Please print out every line of the material, unchanged.
● ● ● ● ●
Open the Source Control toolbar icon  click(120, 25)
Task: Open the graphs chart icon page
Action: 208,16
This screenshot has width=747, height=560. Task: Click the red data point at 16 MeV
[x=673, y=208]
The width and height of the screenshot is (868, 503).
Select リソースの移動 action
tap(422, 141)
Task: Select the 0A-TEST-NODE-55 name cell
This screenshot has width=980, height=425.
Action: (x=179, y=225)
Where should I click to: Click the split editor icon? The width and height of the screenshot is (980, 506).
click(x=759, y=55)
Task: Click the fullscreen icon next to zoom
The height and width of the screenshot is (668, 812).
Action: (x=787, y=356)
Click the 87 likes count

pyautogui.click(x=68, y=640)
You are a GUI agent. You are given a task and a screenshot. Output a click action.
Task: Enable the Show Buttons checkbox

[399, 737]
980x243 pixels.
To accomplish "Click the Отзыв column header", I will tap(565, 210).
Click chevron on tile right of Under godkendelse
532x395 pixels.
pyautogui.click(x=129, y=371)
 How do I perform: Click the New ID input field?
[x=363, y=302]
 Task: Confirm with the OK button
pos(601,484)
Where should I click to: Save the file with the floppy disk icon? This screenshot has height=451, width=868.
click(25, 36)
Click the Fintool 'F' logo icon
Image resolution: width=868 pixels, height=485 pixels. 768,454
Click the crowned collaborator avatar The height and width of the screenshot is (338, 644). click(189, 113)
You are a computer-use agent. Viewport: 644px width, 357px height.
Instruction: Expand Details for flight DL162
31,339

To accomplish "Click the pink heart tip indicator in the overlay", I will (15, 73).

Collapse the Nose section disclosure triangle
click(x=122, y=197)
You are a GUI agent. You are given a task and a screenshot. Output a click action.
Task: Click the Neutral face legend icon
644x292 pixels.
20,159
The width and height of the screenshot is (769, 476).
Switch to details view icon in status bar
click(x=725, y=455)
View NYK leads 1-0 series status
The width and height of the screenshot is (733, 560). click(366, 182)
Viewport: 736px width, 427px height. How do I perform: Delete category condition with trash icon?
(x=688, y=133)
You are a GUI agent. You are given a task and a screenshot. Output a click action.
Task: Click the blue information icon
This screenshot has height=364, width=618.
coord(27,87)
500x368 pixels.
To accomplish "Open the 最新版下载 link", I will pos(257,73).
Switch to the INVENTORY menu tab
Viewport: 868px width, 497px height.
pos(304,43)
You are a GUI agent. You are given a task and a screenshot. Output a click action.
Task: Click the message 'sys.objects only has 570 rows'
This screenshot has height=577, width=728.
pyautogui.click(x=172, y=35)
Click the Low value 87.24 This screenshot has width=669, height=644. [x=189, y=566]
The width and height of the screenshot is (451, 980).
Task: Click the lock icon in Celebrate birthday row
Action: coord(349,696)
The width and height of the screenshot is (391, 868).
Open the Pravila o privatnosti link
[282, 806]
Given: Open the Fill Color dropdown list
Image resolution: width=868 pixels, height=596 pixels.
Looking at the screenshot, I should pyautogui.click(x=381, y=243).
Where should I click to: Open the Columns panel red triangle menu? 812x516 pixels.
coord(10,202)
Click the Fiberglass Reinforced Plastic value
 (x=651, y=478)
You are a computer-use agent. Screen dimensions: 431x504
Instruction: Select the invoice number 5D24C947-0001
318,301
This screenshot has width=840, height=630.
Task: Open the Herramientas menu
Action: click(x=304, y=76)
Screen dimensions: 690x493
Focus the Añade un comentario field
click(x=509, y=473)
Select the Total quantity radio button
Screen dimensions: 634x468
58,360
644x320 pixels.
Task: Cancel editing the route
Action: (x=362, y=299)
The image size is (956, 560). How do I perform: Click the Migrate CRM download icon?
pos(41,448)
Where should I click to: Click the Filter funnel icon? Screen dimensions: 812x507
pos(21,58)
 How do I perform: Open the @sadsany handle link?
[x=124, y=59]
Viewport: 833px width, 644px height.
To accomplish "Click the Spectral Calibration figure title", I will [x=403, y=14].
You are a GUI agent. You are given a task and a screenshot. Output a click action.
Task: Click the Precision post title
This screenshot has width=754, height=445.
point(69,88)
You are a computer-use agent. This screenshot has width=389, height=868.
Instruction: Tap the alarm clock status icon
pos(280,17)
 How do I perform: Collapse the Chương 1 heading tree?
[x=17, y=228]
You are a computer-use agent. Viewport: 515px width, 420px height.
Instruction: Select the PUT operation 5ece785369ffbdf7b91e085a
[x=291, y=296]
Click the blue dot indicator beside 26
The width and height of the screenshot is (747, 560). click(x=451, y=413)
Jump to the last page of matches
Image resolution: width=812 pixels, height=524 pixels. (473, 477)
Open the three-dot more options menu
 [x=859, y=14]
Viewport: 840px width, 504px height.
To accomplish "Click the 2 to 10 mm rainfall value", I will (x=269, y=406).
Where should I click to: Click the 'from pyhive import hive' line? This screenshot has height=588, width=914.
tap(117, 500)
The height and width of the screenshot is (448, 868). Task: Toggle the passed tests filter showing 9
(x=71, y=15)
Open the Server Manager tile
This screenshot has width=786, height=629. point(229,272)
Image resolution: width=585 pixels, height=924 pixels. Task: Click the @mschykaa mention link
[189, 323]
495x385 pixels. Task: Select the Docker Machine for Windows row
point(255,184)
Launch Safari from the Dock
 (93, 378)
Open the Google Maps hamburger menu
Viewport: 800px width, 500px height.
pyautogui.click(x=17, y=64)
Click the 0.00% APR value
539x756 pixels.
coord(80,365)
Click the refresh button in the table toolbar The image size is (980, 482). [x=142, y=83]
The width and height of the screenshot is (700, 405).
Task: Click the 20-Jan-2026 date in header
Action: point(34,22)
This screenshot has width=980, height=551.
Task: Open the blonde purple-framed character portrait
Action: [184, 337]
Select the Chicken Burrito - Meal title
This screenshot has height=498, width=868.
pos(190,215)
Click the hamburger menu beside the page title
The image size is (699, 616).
● ● ● ● ●
Task solution:
Open the Source Control toolbar icon  click(120, 25)
Task: Open the graphs chart icon page
Action: 208,16
This screenshot has width=747, height=560. Task: Click the red data point at 16 MeV
[x=673, y=208]
The width and height of the screenshot is (868, 503).
Select リソースの移動 action
tap(422, 141)
Task: Select the 0A-TEST-NODE-55 name cell
This screenshot has width=980, height=425.
Action: (x=179, y=225)
Where should I click to: Click the split editor icon? The width and height of the screenshot is (980, 506).
click(x=759, y=55)
Task: Click the fullscreen icon next to zoom
The height and width of the screenshot is (668, 812).
Action: (x=787, y=356)
Click the 87 likes count

pyautogui.click(x=68, y=640)
You are a GUI agent. You are given a task and a screenshot. Output a click action.
Task: Enable the Show Buttons checkbox

[399, 737]
980x243 pixels.
To accomplish "Click the Отзыв column header", I will tap(565, 210).
Click chevron on tile right of Under godkendelse
532x395 pixels.
pyautogui.click(x=129, y=371)
 How do I perform: Click the New ID input field?
[x=363, y=302]
 Task: Confirm with the OK button
pos(601,484)
Where should I click to: Save the file with the floppy disk icon? This screenshot has height=451, width=868.
click(25, 36)
Click the Fintool 'F' logo icon
Image resolution: width=868 pixels, height=485 pixels. 768,454
Click the crowned collaborator avatar The height and width of the screenshot is (338, 644). click(189, 113)
You are a computer-use agent. Viewport: 644px width, 357px height.
Instruction: Expand Details for flight DL162
31,339

To accomplish "Click the pink heart tip indicator in the overlay", I will (15, 73).

Collapse the Nose section disclosure triangle
click(x=122, y=197)
You are a GUI agent. You are given a task and a screenshot. Output a click action.
Task: Click the Neutral face legend icon
644x292 pixels.
20,159
The width and height of the screenshot is (769, 476).
Switch to details view icon in status bar
click(x=725, y=455)
View NYK leads 1-0 series status
The width and height of the screenshot is (733, 560). click(366, 182)
Viewport: 736px width, 427px height. How do I perform: Delete category condition with trash icon?
(x=688, y=133)
You are a GUI agent. You are given a task and a screenshot. Output a click action.
Task: Click the blue information icon
This screenshot has height=364, width=618.
coord(27,87)
500x368 pixels.
To accomplish "Open the 最新版下载 link", I will pos(257,73).
Switch to the INVENTORY menu tab
Viewport: 868px width, 497px height.
pos(304,43)
You are a GUI agent. You are given a task and a screenshot. Output a click action.
Task: Click the message 'sys.objects only has 570 rows'
This screenshot has height=577, width=728.
pyautogui.click(x=172, y=35)
Click the Low value 87.24 This screenshot has width=669, height=644. [x=189, y=566]
The width and height of the screenshot is (451, 980).
Task: Click the lock icon in Celebrate birthday row
Action: coord(349,696)
The width and height of the screenshot is (391, 868).
Open the Pravila o privatnosti link
[282, 806]
Given: Open the Fill Color dropdown list
Image resolution: width=868 pixels, height=596 pixels.
Looking at the screenshot, I should pyautogui.click(x=381, y=243).
Where should I click to: Open the Columns panel red triangle menu? 812x516 pixels.
coord(10,202)
Click the Fiberglass Reinforced Plastic value
 (x=651, y=478)
You are a computer-use agent. Screen dimensions: 431x504
Instruction: Select the invoice number 5D24C947-0001
318,301
This screenshot has width=840, height=630.
Task: Open the Herramientas menu
Action: click(x=304, y=76)
Screen dimensions: 690x493
Focus the Añade un comentario field
click(x=509, y=473)
Select the Total quantity radio button
Screen dimensions: 634x468
58,360
644x320 pixels.
Task: Cancel editing the route
Action: (x=362, y=299)
The image size is (956, 560). How do I perform: Click the Migrate CRM download icon?
pos(41,448)
Where should I click to: Click the Filter funnel icon? Screen dimensions: 812x507
pos(21,58)
 How do I perform: Open the @sadsany handle link?
[x=124, y=59]
Viewport: 833px width, 644px height.
To accomplish "Click the Spectral Calibration figure title", I will [x=403, y=14].
You are a GUI agent. You are given a task and a screenshot. Output a click action.
Task: Click the Precision post title
This screenshot has width=754, height=445.
point(69,88)
You are a computer-use agent. This screenshot has width=389, height=868.
Instruction: Tap the alarm clock status icon
pos(280,17)
 How do I perform: Collapse the Chương 1 heading tree?
[x=17, y=228]
You are a computer-use agent. Viewport: 515px width, 420px height.
Instruction: Select the PUT operation 5ece785369ffbdf7b91e085a
[x=291, y=296]
Click the blue dot indicator beside 26
The width and height of the screenshot is (747, 560). click(x=451, y=413)
Jump to the last page of matches
Image resolution: width=812 pixels, height=524 pixels. (473, 477)
Open the three-dot more options menu
 [x=859, y=14]
Viewport: 840px width, 504px height.
To accomplish "Click the 2 to 10 mm rainfall value", I will (x=269, y=406).
Where should I click to: Click the 'from pyhive import hive' line? This screenshot has height=588, width=914.
tap(117, 500)
The height and width of the screenshot is (448, 868). Task: Toggle the passed tests filter showing 9
(x=71, y=15)
Open the Server Manager tile
This screenshot has width=786, height=629. point(229,272)
Image resolution: width=585 pixels, height=924 pixels. Task: Click the @mschykaa mention link
[189, 323]
495x385 pixels. Task: Select the Docker Machine for Windows row
point(255,184)
Launch Safari from the Dock
 (93, 378)
Open the Google Maps hamburger menu
Viewport: 800px width, 500px height.
pyautogui.click(x=17, y=64)
Click the 0.00% APR value
539x756 pixels.
coord(80,365)
Click the refresh button in the table toolbar The image size is (980, 482). [x=142, y=83]
The width and height of the screenshot is (700, 405).
Task: Click the 20-Jan-2026 date in header
Action: point(34,22)
This screenshot has width=980, height=551.
Task: Open the blonde purple-framed character portrait
Action: [184, 337]
Select the Chicken Burrito - Meal title
This screenshot has height=498, width=868.
pos(190,215)
Click the hamburger menu beside the page title
The image size is (699, 616).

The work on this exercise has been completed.